Data items:
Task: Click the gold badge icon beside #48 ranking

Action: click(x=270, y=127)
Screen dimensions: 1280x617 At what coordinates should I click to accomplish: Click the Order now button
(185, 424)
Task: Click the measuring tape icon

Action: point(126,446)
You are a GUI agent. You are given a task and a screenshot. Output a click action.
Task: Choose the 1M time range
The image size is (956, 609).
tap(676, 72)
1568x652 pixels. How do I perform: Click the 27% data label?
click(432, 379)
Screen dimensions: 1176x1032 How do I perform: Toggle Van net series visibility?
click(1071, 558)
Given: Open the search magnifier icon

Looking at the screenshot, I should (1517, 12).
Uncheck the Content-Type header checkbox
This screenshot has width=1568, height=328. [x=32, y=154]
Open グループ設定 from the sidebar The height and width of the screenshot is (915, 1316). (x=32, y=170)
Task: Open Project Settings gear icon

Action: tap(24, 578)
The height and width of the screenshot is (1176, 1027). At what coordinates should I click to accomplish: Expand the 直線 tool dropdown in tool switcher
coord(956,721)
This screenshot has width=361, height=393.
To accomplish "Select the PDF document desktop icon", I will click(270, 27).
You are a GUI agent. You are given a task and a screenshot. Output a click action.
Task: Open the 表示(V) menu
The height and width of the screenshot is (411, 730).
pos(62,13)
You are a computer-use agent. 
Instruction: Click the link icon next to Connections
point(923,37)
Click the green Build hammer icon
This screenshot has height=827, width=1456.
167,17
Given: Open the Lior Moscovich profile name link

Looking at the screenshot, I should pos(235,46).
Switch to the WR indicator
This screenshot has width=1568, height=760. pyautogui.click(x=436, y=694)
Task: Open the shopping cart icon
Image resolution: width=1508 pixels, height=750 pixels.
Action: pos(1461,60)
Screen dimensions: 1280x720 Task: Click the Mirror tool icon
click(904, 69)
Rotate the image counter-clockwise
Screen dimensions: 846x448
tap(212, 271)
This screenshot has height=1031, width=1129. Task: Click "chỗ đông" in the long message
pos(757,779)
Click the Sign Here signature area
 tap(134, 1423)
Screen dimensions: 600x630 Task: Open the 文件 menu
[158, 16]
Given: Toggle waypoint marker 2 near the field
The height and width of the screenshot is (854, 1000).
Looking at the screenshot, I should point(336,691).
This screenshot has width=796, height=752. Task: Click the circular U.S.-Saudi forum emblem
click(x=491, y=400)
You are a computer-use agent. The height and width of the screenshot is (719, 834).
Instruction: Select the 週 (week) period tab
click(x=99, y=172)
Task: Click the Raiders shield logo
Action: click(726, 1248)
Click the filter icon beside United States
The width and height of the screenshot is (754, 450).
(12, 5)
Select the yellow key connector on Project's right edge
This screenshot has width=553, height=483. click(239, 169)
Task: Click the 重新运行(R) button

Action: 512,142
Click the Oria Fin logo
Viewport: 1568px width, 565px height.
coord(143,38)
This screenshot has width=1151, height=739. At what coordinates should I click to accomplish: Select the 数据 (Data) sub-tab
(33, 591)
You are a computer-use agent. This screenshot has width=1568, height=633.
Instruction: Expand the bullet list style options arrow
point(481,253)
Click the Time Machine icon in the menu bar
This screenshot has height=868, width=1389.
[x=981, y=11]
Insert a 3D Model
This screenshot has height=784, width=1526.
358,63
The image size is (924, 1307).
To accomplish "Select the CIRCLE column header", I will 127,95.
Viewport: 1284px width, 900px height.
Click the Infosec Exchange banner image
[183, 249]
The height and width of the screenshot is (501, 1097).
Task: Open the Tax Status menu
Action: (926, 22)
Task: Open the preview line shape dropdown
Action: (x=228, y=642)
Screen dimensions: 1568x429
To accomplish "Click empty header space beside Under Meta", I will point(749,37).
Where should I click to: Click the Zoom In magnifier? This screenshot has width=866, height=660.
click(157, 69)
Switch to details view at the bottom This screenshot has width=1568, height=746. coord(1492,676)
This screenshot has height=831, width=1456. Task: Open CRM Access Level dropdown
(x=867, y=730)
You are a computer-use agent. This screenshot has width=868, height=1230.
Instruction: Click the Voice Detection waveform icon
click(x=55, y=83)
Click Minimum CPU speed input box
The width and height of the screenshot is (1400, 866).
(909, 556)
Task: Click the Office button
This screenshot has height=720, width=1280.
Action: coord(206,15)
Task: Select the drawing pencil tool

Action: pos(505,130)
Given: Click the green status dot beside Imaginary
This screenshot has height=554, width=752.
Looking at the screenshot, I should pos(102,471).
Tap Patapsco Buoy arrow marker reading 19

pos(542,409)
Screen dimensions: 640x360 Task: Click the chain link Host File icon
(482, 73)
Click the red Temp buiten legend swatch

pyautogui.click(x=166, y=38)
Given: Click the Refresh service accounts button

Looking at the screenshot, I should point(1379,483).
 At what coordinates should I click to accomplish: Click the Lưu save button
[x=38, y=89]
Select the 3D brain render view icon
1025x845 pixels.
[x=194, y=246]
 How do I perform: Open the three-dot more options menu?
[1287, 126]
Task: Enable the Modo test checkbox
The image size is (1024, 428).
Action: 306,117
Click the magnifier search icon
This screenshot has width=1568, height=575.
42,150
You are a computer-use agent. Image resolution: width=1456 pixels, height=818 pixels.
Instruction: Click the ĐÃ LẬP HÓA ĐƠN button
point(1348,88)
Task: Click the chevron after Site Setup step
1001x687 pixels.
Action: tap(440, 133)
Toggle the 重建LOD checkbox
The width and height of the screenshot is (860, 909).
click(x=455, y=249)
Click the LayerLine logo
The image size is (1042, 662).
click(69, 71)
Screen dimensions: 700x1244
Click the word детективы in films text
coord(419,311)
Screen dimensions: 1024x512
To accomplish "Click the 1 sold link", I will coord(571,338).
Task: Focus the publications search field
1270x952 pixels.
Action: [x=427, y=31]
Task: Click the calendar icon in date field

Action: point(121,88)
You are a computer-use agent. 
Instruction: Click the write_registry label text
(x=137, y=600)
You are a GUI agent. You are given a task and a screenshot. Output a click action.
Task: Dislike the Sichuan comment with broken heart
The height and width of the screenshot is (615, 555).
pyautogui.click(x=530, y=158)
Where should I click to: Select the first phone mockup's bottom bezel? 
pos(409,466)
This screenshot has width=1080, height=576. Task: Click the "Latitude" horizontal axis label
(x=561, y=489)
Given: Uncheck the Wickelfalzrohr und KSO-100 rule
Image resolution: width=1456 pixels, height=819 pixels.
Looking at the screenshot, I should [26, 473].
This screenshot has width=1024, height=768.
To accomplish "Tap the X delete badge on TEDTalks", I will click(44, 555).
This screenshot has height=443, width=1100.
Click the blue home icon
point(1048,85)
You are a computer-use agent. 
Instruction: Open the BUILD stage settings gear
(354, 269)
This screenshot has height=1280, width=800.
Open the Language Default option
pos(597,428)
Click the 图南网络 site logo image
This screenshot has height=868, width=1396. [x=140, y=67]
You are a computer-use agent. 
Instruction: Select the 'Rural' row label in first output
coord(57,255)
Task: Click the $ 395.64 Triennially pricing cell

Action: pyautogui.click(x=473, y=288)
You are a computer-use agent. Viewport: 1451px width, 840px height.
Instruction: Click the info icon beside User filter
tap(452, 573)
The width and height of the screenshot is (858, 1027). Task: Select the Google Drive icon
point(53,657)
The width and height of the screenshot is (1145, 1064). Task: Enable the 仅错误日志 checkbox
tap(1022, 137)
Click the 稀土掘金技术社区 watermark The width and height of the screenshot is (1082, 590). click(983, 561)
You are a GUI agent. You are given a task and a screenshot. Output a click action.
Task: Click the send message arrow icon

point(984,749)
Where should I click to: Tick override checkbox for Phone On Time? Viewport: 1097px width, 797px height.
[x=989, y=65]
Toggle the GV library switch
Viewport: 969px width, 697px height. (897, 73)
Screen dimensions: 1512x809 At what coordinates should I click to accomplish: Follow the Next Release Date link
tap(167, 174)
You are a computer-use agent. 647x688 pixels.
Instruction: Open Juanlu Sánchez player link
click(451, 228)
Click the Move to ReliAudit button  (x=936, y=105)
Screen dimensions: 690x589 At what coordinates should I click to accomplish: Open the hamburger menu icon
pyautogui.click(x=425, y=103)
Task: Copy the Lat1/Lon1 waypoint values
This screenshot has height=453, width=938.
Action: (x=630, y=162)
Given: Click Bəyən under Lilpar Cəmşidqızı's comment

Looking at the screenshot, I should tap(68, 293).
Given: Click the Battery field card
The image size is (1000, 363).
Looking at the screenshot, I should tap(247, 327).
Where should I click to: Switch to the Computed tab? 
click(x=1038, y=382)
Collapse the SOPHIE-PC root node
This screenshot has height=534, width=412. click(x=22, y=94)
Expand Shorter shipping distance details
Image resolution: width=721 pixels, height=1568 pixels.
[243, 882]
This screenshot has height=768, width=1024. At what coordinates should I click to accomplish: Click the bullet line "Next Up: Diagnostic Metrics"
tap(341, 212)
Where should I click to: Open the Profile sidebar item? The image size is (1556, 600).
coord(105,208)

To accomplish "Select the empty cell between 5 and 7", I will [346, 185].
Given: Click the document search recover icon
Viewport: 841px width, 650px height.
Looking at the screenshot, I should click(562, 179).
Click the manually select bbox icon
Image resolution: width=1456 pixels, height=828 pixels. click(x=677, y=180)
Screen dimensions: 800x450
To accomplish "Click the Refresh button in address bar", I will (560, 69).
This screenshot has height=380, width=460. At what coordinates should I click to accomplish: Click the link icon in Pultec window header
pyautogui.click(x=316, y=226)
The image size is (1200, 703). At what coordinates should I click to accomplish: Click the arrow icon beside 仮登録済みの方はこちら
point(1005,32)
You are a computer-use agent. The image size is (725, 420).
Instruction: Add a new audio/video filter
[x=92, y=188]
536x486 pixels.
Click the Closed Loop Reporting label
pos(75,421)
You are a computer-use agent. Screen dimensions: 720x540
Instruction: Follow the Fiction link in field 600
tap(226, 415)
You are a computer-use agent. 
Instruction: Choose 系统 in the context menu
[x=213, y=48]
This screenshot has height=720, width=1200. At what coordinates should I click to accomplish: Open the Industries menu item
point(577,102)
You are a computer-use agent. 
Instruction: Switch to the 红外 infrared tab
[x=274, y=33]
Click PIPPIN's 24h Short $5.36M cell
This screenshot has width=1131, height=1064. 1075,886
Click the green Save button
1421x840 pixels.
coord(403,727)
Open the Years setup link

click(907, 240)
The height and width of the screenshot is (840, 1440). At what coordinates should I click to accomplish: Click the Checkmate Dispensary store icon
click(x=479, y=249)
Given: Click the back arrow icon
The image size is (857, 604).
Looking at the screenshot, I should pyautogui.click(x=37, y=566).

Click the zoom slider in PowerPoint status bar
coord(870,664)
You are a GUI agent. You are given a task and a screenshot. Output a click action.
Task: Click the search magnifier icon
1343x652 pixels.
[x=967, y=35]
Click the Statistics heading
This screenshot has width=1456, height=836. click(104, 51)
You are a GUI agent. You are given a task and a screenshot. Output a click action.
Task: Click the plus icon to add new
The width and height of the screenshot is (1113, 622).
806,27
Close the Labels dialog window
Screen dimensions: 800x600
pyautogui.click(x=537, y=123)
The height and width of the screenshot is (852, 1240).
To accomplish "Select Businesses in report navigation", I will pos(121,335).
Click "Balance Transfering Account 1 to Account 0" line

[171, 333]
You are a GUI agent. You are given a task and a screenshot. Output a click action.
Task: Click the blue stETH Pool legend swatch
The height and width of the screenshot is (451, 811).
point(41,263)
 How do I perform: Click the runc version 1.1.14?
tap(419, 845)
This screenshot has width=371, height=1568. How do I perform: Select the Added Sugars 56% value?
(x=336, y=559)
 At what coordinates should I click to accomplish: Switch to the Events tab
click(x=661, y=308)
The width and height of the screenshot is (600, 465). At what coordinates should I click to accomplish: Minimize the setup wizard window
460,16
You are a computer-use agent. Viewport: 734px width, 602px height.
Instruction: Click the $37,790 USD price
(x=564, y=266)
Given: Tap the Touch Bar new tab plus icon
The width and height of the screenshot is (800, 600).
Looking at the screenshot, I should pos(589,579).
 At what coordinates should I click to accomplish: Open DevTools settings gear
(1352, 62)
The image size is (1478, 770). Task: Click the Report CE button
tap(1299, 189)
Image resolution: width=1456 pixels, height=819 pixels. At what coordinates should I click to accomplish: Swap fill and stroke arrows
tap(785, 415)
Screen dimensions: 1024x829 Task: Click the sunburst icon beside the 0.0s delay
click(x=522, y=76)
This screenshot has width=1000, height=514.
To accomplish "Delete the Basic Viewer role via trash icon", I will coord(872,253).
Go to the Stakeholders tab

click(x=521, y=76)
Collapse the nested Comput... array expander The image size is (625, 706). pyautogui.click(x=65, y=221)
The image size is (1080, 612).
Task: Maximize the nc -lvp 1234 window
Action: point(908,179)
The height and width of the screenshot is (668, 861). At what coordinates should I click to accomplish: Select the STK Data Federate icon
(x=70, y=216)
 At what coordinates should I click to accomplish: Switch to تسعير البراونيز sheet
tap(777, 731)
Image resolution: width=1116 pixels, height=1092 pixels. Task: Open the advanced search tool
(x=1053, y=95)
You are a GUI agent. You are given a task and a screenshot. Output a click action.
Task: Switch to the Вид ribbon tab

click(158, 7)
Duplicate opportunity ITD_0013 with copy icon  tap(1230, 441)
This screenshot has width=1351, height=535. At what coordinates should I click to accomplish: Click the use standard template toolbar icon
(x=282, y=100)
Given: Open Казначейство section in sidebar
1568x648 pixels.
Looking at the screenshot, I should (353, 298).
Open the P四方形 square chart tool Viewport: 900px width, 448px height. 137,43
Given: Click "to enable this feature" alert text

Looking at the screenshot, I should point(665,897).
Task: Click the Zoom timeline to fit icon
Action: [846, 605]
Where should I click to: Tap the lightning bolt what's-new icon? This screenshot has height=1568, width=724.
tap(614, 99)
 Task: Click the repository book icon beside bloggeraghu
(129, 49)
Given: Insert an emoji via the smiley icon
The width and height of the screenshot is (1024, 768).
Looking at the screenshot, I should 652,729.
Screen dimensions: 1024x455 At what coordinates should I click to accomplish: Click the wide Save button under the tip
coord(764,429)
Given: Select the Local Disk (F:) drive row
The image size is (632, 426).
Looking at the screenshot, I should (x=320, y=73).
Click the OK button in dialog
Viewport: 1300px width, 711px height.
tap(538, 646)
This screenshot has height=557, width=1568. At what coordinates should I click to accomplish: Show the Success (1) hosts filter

**EXERCISE GOAL**: Reproduce the lines above precisely, from the first line through the line containing "Action: point(126,446)", including both.

**TASK ANSWER**:
Task: Click the gold badge icon beside #48 ranking

Action: click(x=270, y=127)
Screen dimensions: 1280x617 At what coordinates should I click to accomplish: Click the Order now button
(185, 424)
Task: Click the measuring tape icon

Action: point(126,446)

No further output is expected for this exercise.